Para la izquierda, dos asuntos constituyen temas importantes de reflexión, ambos relacionados con la política de alianzas rumbo a la elección presidencial de 2018. En primer término y especialmente para el PRD, el tema de las alianzas con el PAN. Existe la posición pragmática que domina en la actualidad a la dirección perredista, que plantea que la alianza con el panismo permite avanzar en el proceso de cambio político, en la medida que posibilita derrotar al PRI, lo que ocurrió en efecto en varias entidades en la elección pasada. Además, aunque los candidatos no sean personajes de izquierda, sino líderes panistas o ex priistas, por lo que difícilmente se esperarán gobiernos que impulsen políticas izquierdistas, la alianza subordinada del PRD al PAN permite que logre incorporar a varios de sus cuadros en los gobiernos de coalición resultantes. Por otra parte está la posición contraria, hoy minoritaria entre la dirigencia perredista, de que estas alianzas no ayudan realmente al avance del proyecto de izquierda, el cual más bien se desdibuja, lo que redunda en disminución de la simpatía del electorado, y que sólo permite el fortalecimiento de la derecha panista, a lo que contribuye el PRD en calidad de comparsa.

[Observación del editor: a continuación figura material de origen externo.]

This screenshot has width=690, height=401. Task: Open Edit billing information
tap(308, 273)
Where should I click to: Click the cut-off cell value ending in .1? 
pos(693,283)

El segundo tema es el de la unidad de la izquierda, especialmente la perspectiva de la alianza PRD-Morena. La elección presidencial de 2018 constituye una importante coyuntura en la que la izquierda tiene reales posibilidades de triunfo, dado el desprestigio del régimen priista, lo que se confirmó como una clara señal de este proceso electoral. Sin embargo, para lograr el triunfo es un requisito indispensable que exista unidad de los principales partidos de izquierda, es decir el PRD y Morena. Mientras aquél mantenga su línea aliancista con la derecha, y López Obrador continúe con su soberbia posición de rechazo a la alianza con el PRD y su continuo golpeteo a este partido, la unidad de la izquierda parece lejos de ser una posibilidad real. Se requiere un cambio en ambos lados para que la unidad sea posible. Del lado del PRD, es necesario que se logre un proceso de renovación política e ideológica que supere el pragmatismo que únicamente beneficia a la burocracia a la que sólo le importa mantener privilegios y prebendas a costa de erosionar el proyecto de nación de la izquierda; este partido debe volver a sus orígenes de lucha social y compromiso real con las mayorías empobrecidas. Por parte de Morena y AMLO, es necesario que asuma la realidad de que solo no va a poder lograr el triunfo, y que el PRD a pesar de su crisis va a seguir siendo un partido importante al cual necesita para llegar al poder presidencial.
Renovación interna del PRD y unidad de la izquierda constituyen necesidades fundamentales para construir un proyecto político verdaderamente de izquierda para el 2018. El estado de Guerrero que históricamente ha jugado roles importantes a nivel nacional para el avance social, es hoy uno de los bastiones fundamentales del PRD en el país, a pesar de su derrota electoral reciente. Podría jugar hoy un papel también de importancia en la conformación de un proyecto ganador para la coyuntura electoral que se avecina. Un movimiento renovador impulsado desde las bases del partido, que surja de estas tierras surianas podría abrir perspectivas de importancia en la arena nacional.